By its Order of September 8, 2008, the Oklahoma Supreme Court granted City's motion to limit the scope of appellate review to issues decided at the post-judgment hearing on sanctions. The Court found this appeal was untimely to review the trial court's April 7, 2008 order dismissing Richmont's claims.
¶ 2 Section 2011(A) requires "[e]very pleading, written motion, and other paper" be signed by an attorney of record or, if unrepresented by an attorney, the party. Under § 2011(B)(1), by such signature, the person signing certifies to the court, "to the best of the person's knowledge, information, and belief, formed by an inquiry reasonable under the circumstances," the pleading, motion or other paper "is not being presented for any improper or frivolous purpose, such as to harass or to cause unnecessary delay or needless increase in the cost of litigation."
¶ 3 Section 2011(C) provides, in pertinent part:
If, after notice and a reasonable opportunity to respond, the court determines that subsection B of this section has been violated, the court shall, subject to the conditions stated below, impose an appropriate sanction upon the attorneys, law firms, or parties that have violated subsection B of this section or are responsible for the violation.
¶ 4 Section 2011(C)(2)(c) provides "monetary sanctions" for violation of § 2011(B)(1), which "shall consist of an order directing payment of reasonable costs, including attorney fees, incurred by the movant with respect to the conduct for which the sanctions are imposed." Thus, in view of the foregoing statutory provisions, the trial court had the power to award attorney fees to City as sanctions when it found, in the order on review, this action was filed with "no basis in law or fact" and to "annoy and harass" City.
¶ 5 The question remains whether the trial court exercised that power properly. We make that determination under an abuse of discretion standard, that is, if the trial court's decision is supported by "record and reason," it will not be disturbed on review. Hammonds v. Osteopathic Hosp. Founders Ass'n, 1996 OK 100, 934 P.2d 319. Allen's conduct in filing the Petition here must further be tested by a standard of objective reasonableness under the then-existing circumstances. Id., at 321. Otherwise stated, while we are obligated to examine and weigh proof found in the record, we will presume the decision reached by the trial court on the sanction question is legally correct and must not be disturbed unless contrary to the governing principles of law or the weight of the evidence. State ex rel. Tal v. City of Oklahoma City, 2002 OK 97, 61 P.3d 234.

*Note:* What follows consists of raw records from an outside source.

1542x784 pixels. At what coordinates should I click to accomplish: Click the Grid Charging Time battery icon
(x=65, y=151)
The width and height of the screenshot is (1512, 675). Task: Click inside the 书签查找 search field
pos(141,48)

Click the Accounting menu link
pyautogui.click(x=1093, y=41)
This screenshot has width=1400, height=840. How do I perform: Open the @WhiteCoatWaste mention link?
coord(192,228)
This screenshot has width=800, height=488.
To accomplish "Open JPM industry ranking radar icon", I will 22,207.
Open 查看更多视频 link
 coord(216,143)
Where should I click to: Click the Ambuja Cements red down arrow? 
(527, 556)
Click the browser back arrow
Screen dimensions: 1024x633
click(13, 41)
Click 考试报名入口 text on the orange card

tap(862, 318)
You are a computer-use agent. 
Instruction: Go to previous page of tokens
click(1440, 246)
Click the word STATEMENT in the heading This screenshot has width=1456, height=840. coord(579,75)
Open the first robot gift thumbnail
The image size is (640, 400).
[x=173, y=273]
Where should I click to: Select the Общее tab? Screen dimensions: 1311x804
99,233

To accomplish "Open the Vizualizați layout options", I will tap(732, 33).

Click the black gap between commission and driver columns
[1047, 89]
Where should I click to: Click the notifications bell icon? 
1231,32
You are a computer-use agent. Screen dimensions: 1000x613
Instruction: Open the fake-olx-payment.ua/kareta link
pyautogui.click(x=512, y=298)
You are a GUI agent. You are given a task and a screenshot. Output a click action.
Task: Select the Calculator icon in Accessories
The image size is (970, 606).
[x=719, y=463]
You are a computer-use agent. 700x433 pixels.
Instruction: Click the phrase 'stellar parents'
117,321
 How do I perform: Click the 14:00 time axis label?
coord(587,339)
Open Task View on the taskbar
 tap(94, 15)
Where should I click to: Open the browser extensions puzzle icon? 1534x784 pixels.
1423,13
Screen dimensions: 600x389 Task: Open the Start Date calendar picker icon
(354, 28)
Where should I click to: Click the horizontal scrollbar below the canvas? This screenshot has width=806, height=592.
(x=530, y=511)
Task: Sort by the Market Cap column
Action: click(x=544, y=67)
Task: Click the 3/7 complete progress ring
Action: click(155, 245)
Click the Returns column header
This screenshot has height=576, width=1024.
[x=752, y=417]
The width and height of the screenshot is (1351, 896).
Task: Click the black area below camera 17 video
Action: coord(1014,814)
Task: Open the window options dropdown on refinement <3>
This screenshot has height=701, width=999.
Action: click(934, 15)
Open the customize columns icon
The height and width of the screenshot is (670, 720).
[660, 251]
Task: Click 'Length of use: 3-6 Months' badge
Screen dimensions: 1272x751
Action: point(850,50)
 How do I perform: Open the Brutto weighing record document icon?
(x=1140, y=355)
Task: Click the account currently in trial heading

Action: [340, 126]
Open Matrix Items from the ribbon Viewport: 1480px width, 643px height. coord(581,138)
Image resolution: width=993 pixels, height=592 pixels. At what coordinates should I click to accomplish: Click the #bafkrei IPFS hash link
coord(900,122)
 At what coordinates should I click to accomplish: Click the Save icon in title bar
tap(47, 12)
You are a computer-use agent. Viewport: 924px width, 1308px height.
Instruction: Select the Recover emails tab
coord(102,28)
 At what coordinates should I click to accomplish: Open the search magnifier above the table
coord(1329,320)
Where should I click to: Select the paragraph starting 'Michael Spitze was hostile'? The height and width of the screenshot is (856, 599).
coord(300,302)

¶ 6 Richmont, acting through Allen, has been attempting to gain relief against City for various alleged wrongs since March 2005. At that time, Allen, acting pro se, filed a Petition for Mandatory Injunction in the trial court following an administrative hearing by City at which two of Richmont's rental properties were determined to be "dilapidated." Allen claimed to be the owner of the properties. City moved to dismiss that action on several grounds, including that Allen was not the real party in interest because Richmont owned the properties. The trial court granted City's motion to dismiss, without allowing Richmont to be substituted, and Allen appealed.
¶ 7 In Appeal No. 102, 222, the Oklahoma Court of Civil Appeals, in an unpublished opinion, affirmed the trial court's dismissal in part, reversed in part and remanded the matter with instructions. The substantive issues decided by the Court of Civil Appeals are not relevant here, but the Court did direct that on remand Allen should be allowed to substitute Richmont as the party plaintiff. The Court then explained:
It should be noted that on remand, with Richmont substituted as the plaintiff, it may not, as a corporation, proceed pro se but must be represented by legal counsel. The Oklahoma Court of Civil Appeals has said in Massongill v. McDevitt, 1989 OK CIV APP 82, ¶ 8, 828 P.2d 438, 439-40:
A corporation is not a natural person. It is an artificial entity created by law, and as such it can neither practice law by appearing in propria persona nor act in person by an officer who is not an attorney. We therefore hold that although a party to an action may appear pro se, he is not entitled to appear for or on behalf of a corporation, regardless of his interest in it or any authorization which he may have from the corporation.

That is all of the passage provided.